Then the Argo burst once again out of its self-made, invisible cocoon, and beneath it rolled a world of green hills and cloud-dappled blue skies so like the Earth that Jack felt an acute pang of homesickness. Surely this planet, so calm, so pastoral, so domesticated, could not present any unpleasant surprises. That just wouldn't be fair.
But it did. Earth-like the planet was, geophysically, but its people had never heard of the Earth and had no intention of living like Earthmen. The life that they lived in the gigantic stone temples they had built upon pylons in the middle of the sea was centred in music, which in turn was based upon the ceaseless rolling of the broad combers of the waves. They vaguely understood that the gig was something like the small, high-pooped, lateen-sailed carracks with their dragon's-head forecastles in which they cruised their ocean, but they looked with horror out of their frog-like eyes upon the star travellers, and were obviously happy to be rid of them. They did not fit anywhere into the completely ritualized life of this culture, where even the smallest act or gesture was ceremonial as well as functional and had its appropriate five-note melody. The last thing Jack and Sandbag heard as they quitted that world was a cacophonous skirling of pipes and horns, at once both mournful and aggressive, as though the people were hoping to blow them off the face of the planet.
Yet the world from which these constant chants and pipings arose was immensely wealthy, and immensely powerful. It was the first Heart Star planet that they had seen that was impressive enough, despite its peculiarities, to seem to merit full membership in a union as all-embracing as the Hegemony of Malis.
'All the same,' Sandbag said, 'if I ever get to be Earth's ambassador to that crew, the first thing I'm going to do is turn off my hearing aid.'
Far behind them, quite another sort of argument was going on, though no human being could have recognized it as an argument, let alone understood what it was all about. Even the stage on which it was taking place would have been strange to all but a few Earthly eyes. It lay inside that vast dust cloud called the Greater Coal Sack, near the constellation of Cygnus or the Northern Cross, visible to the naked eye from Earth only as a 'hole' in the Milky Way. It is, in fact, not enormously far from Earth as interstellar distances go, for it lies in the real vicinity of 61 Cygni, a star so close that it was the first to have its distance measured by the parallax method, and the first sun other than our own to be discovered to have planets.

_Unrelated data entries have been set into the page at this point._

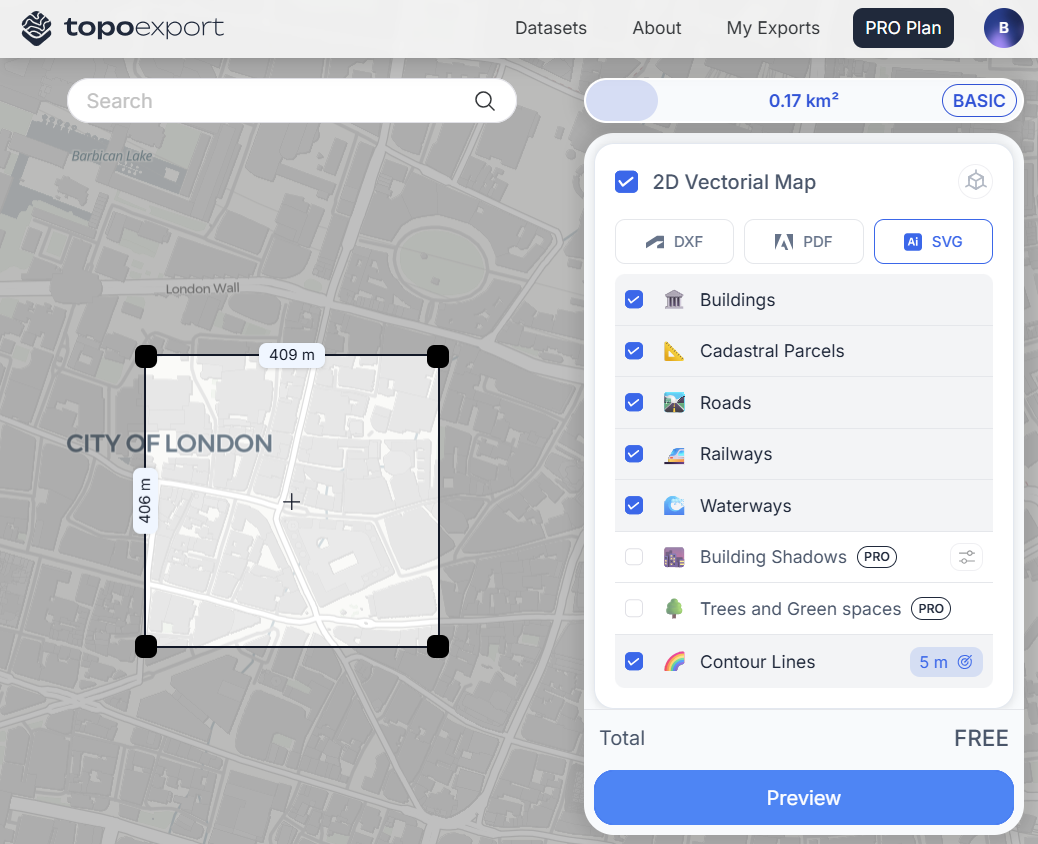Image resolution: width=1038 pixels, height=844 pixels.
Task: Click the Contour Lines rainbow icon
Action: 674,662
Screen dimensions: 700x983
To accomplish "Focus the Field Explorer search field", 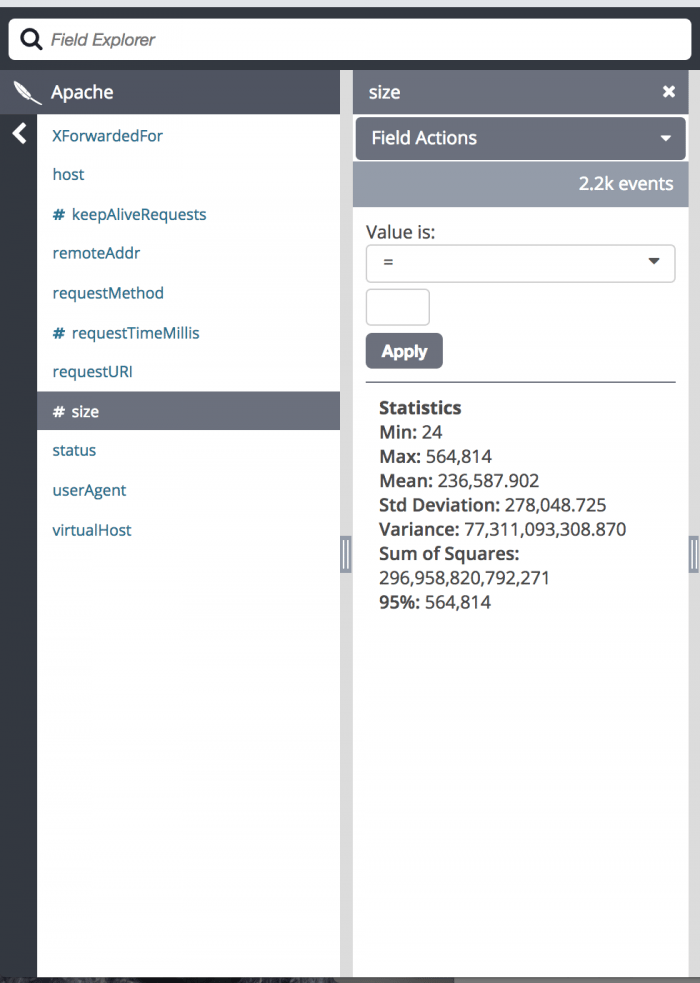I will [360, 40].
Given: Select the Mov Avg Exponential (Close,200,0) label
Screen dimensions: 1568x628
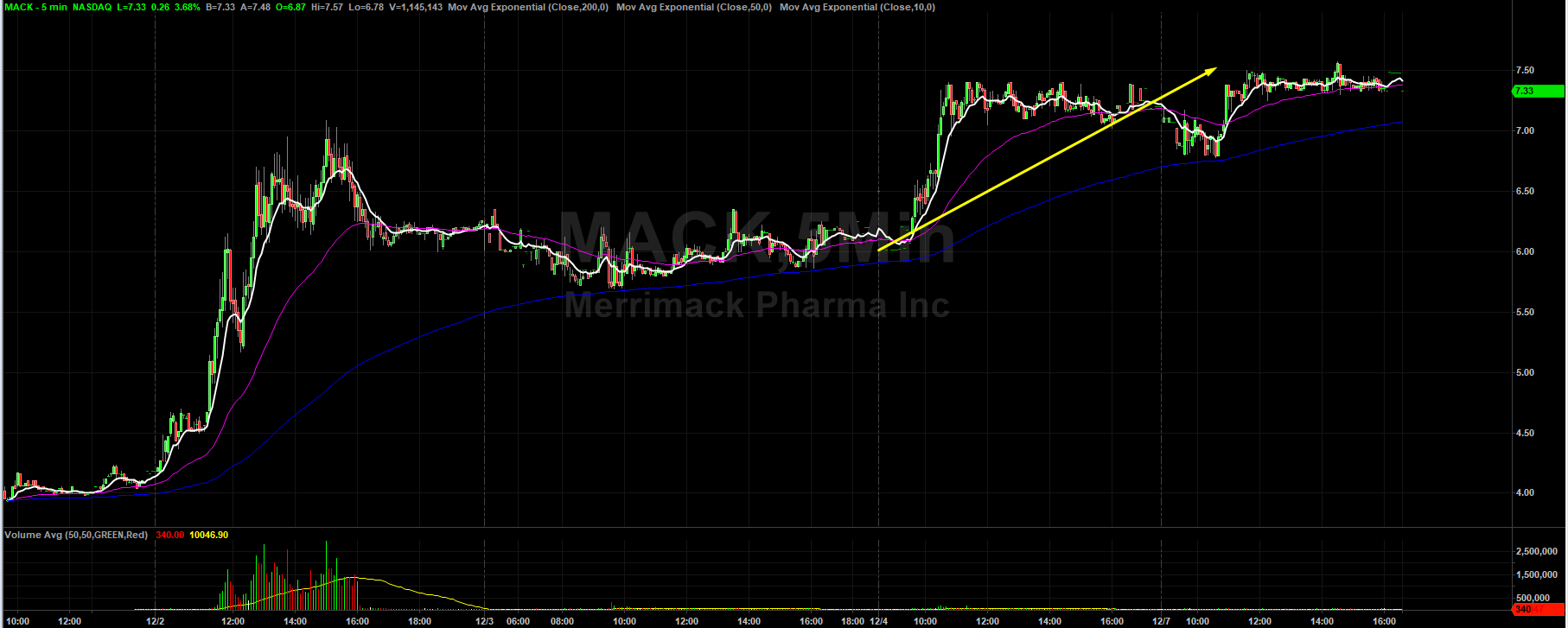Looking at the screenshot, I should [527, 7].
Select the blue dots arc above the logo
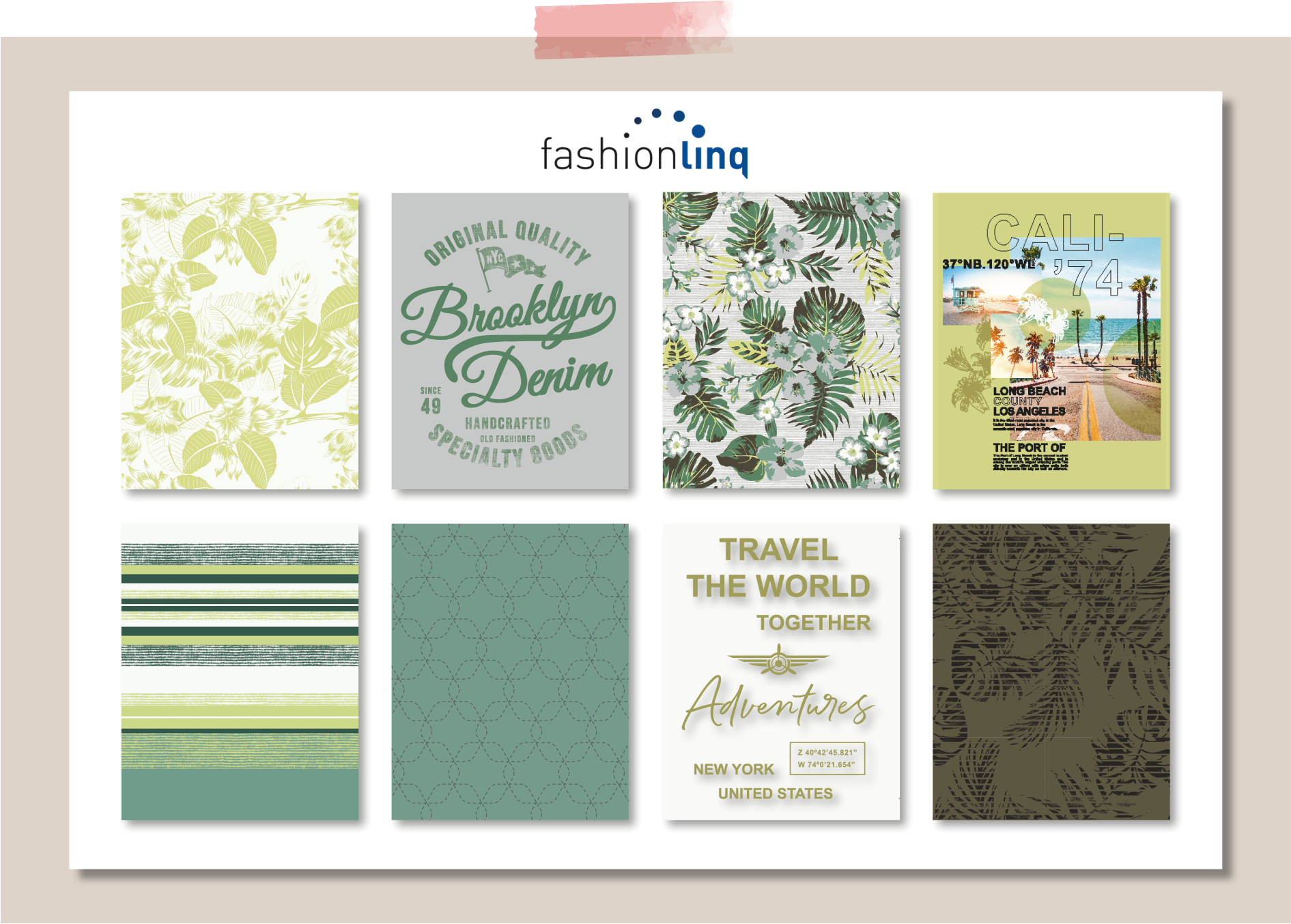 668,121
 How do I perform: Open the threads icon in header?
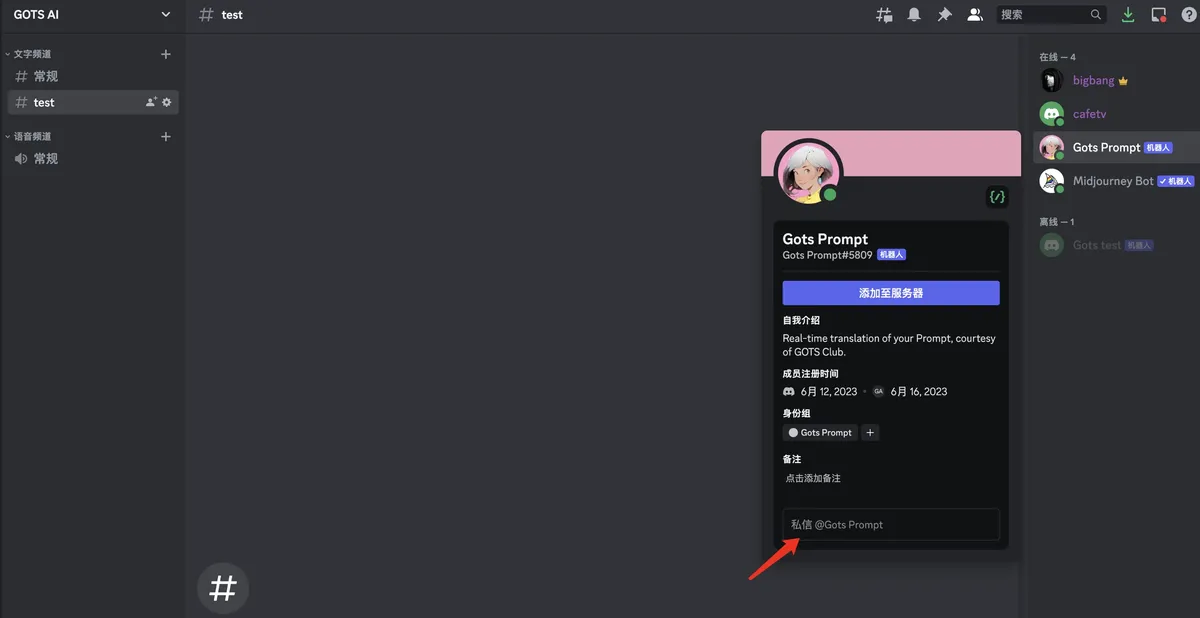tap(884, 15)
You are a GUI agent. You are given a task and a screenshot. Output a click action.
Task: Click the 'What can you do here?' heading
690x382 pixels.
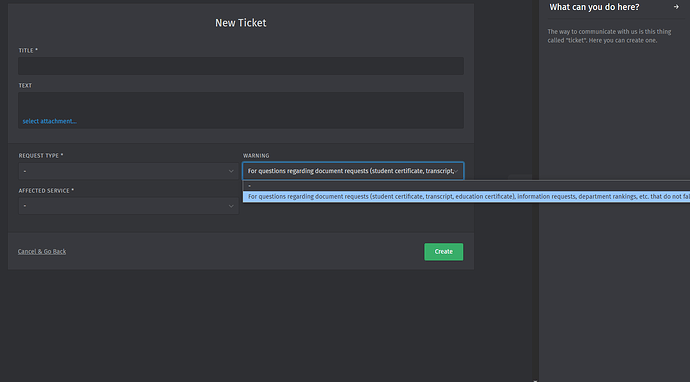pos(594,7)
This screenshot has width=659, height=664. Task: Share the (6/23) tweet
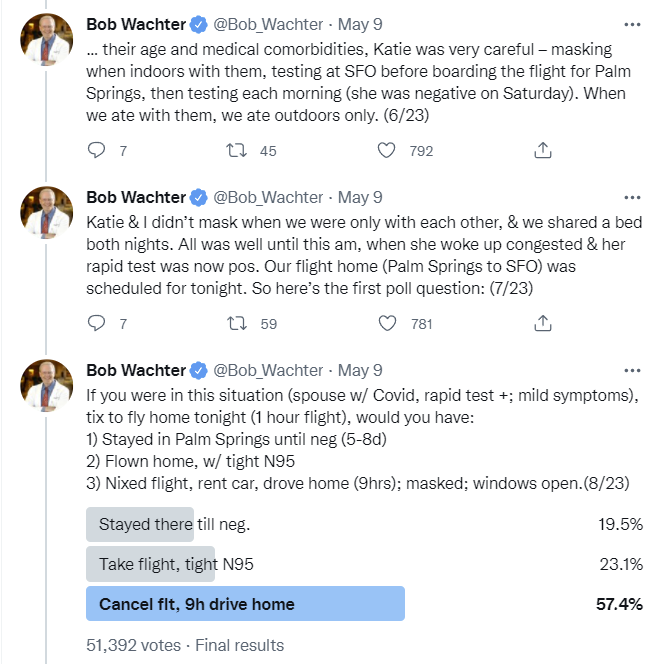543,150
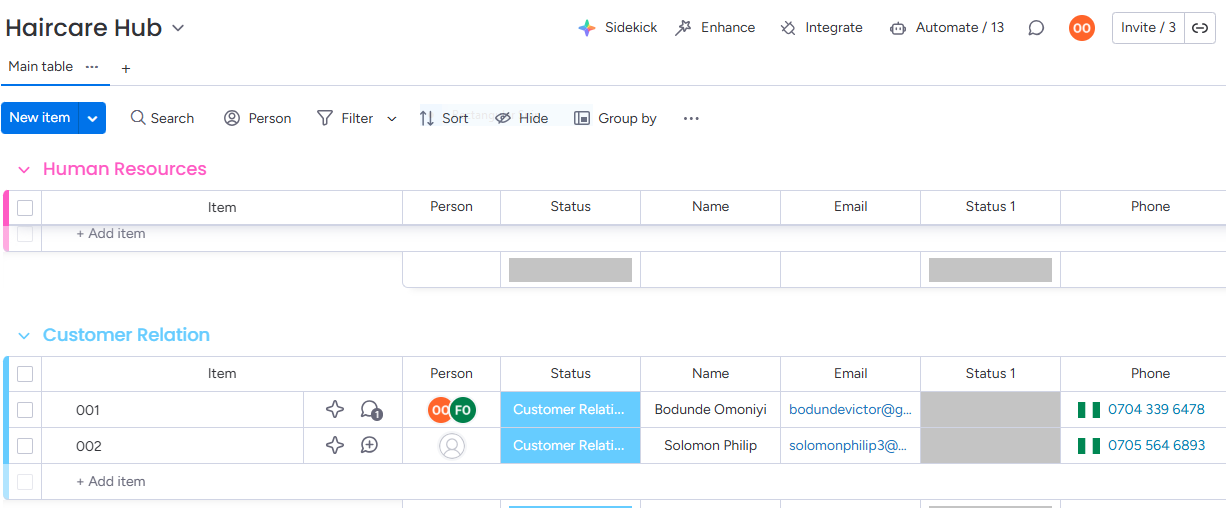Open Automate robot icon
This screenshot has height=508, width=1226.
pyautogui.click(x=898, y=28)
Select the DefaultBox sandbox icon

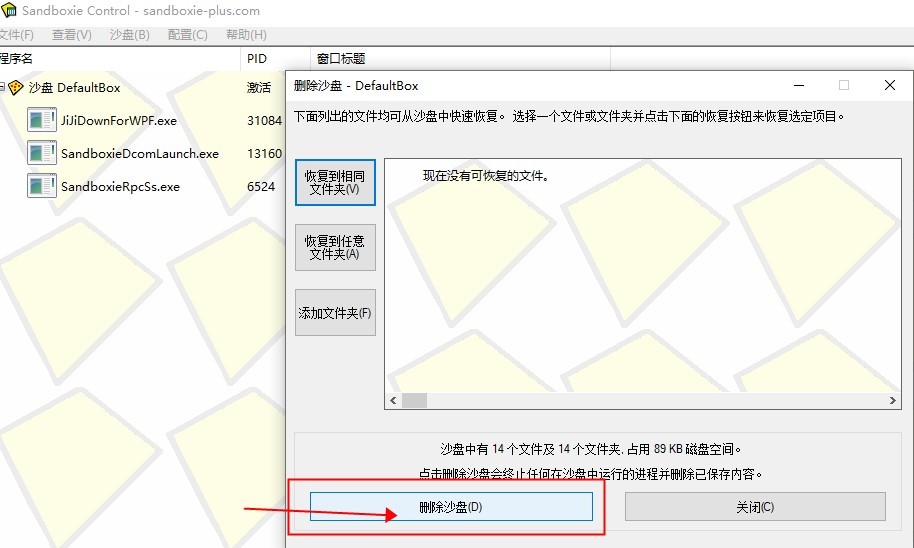point(16,88)
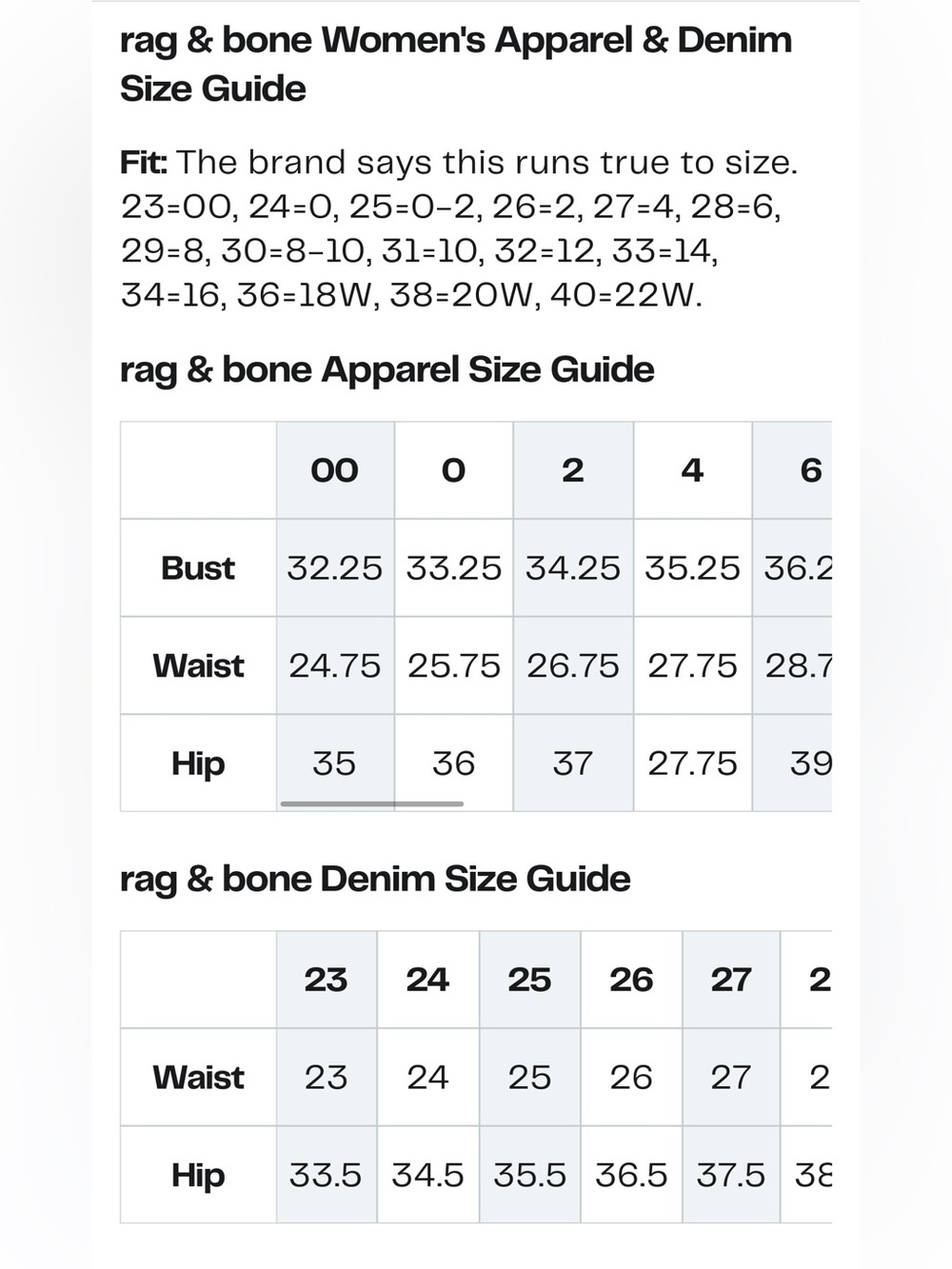This screenshot has height=1269, width=952.
Task: Click the 32.25 bust measurement cell
Action: [335, 568]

But the actors in the drama were not planet-bound. Their country, their home, their nest - no word in human experience quite covered what it actually was - was nothing less than the whole of the nebula itself. Inside the curtaining storms that bordered the nebula was a cluster of new-born stars, almost all of them of type B; Earth's sun was a thousand times older than they. Their formation had swept that heart of the nebula free of gas and dust, creating there a hidden universe in miniature. Some of these stars had planets, but they were even younger than their primaries: cold, lifeless aggregations of rubble, awaiting the passage of millions of years for gravitation pressure and radioactivity to heat them up enough to begin their unpredictable histories.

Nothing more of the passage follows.